Dann’s House is actually reducing the amount of taxpayer dollars spent on people who have experienced chronic homelessness and severe Alcohol Use Disorder. Reports from the Traverse City Police Department indicate a 95% drop in police calls for service on Dann’s House residents for offenses like trespassing, drunkenness, and disorderliness. The residents are also using significantly less publicly funded services like jail time, detox center use, hospital-based medical services, alcohol and drug programs, and emergency medical services. Because they are receiving medical care, they are no longer disproportionately using the Emergency Department.
Dann’s House residents are drinking much less alcohol and seeing improvements in their health. They are employed, volunteering, and making other contributions to society. They shovel their neighbor’s walkways in the winter. They have cooked and served dinner at Safe Harbor, and worked to clean up campsites used by people experiencing homelessness.
Dann’s House is a unique and essential part of the continuum of care for people experiencing homelessness. It is not an emergency shelter. It is not a treatment program. It provides transitional and supportive housing for a particular population.
In order to be housed at the Goodwill Inn homeless shelter, residents must demonstrate abstinence by blowing into a breathalyzer. Also, people can only stay there for 90 days, and must leave during the day.
Safe Harbor, a collaboration of churches that shelter people experiencing homelessness, operates only in the winter. When it closes in the spring, there is an increase of community problems due to the presence on the street of people who have no home. Guests are not allowed to bring alcohol in to the churches that host Safe Harbor, so people with severe AUD tend to consume all the alcohol they have before entering Safe Harbor. This can be dangerous and even fatal. Since Dann’s House opened, Safe Harbor has seen a reduction in guests who are chronically homeless. Dann’s House is entirely separate from Safe Harbor’s current plans to create a permanent emergency shelter for people experiencing homelessness.
The Dann’s House volunteer Board of Directors includes the Chief of the Traverse City Police force, one of the co-founders of the Safe Harbor program for people experiencing homelessness, the former director of Grand Valley State University’s Master in Social Work program at Northwestern Michigan College, a local educator who is the sister of Dann McCarthy, for whom the house was named, and more.
There is a small base of volunteers who work in the house, providing a supportive, supervisory presence. Even more people have volunteered to serve on committees, including the former director of Munson Hospital’s Emergency Room, members of the local recovery community, leaders in local churches, and more.

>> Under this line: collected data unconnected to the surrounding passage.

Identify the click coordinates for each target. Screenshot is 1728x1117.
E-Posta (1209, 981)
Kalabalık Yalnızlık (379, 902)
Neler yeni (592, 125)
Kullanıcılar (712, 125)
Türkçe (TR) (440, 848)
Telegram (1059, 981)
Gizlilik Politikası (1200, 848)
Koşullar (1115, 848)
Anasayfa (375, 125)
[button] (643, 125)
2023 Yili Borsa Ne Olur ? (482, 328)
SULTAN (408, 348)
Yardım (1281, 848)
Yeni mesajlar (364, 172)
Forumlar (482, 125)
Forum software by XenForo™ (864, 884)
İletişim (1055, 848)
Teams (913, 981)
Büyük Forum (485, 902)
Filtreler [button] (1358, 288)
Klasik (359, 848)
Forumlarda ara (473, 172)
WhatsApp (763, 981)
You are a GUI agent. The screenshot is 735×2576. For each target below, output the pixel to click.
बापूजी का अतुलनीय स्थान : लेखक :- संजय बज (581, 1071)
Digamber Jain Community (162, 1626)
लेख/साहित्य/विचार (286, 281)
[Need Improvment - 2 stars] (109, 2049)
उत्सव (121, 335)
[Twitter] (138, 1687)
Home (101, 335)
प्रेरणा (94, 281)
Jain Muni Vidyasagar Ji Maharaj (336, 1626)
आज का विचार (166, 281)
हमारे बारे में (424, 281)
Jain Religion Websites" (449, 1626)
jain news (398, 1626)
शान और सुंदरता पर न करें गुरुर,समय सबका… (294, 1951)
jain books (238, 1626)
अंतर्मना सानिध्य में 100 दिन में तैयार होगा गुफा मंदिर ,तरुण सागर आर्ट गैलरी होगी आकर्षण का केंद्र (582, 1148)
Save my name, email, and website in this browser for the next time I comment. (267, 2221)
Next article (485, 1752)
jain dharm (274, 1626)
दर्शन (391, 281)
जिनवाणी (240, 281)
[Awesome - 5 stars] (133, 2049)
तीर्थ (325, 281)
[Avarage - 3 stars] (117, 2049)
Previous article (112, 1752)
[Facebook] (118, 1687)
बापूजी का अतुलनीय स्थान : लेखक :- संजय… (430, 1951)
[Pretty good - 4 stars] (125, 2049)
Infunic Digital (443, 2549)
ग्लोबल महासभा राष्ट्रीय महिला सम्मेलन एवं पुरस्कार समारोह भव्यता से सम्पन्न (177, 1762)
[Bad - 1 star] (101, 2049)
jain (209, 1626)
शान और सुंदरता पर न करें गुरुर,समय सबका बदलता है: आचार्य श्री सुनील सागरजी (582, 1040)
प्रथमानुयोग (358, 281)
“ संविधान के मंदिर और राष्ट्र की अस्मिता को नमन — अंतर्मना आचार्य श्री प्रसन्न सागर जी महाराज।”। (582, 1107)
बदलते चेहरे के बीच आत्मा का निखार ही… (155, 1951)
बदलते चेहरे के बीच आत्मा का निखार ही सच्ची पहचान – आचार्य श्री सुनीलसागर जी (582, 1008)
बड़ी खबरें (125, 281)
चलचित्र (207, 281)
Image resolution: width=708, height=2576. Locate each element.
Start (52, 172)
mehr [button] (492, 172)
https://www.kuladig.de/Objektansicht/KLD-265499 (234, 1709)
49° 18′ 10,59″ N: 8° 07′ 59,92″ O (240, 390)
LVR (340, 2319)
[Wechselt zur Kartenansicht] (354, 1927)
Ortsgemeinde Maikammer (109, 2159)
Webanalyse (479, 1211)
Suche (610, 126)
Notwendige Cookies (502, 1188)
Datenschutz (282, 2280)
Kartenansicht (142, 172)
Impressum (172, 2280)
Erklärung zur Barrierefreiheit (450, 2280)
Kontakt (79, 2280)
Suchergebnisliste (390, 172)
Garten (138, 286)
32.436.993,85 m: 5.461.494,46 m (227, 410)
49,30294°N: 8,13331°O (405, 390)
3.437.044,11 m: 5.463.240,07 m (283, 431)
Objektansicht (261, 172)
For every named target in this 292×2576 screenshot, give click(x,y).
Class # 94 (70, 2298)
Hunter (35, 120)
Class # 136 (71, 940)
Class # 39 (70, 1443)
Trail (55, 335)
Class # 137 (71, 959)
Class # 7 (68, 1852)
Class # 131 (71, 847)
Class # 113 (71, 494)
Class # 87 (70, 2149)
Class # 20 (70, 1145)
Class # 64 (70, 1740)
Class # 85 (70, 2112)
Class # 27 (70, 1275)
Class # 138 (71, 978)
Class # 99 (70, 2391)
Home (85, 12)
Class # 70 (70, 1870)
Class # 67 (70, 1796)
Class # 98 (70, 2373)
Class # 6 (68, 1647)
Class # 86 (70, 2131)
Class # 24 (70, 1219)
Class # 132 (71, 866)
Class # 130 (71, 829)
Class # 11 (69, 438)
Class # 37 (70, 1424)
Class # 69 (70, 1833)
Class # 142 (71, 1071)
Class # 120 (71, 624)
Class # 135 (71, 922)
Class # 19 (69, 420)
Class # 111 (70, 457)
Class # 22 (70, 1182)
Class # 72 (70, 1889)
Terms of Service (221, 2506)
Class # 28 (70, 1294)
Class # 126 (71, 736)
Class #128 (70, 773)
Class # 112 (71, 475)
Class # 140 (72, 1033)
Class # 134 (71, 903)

The more people know about Dann’s House and how it works, the more supportive they are. Traverse City is a town that cares.
Dann’s House is specifically intended for people who have been chronically homeless and chronically addicted to alcohol. The Case Manager and Board members work with other agencies that address homelessness, including Goodwill Street Outreach, Northern Michigan Supportive Housing, and other members of the Continuum of Care. Together, we identify people who would benefit from living at Dann’s House and who seem to be able to live in the community of the house. Current residents also provide input into the decision-making.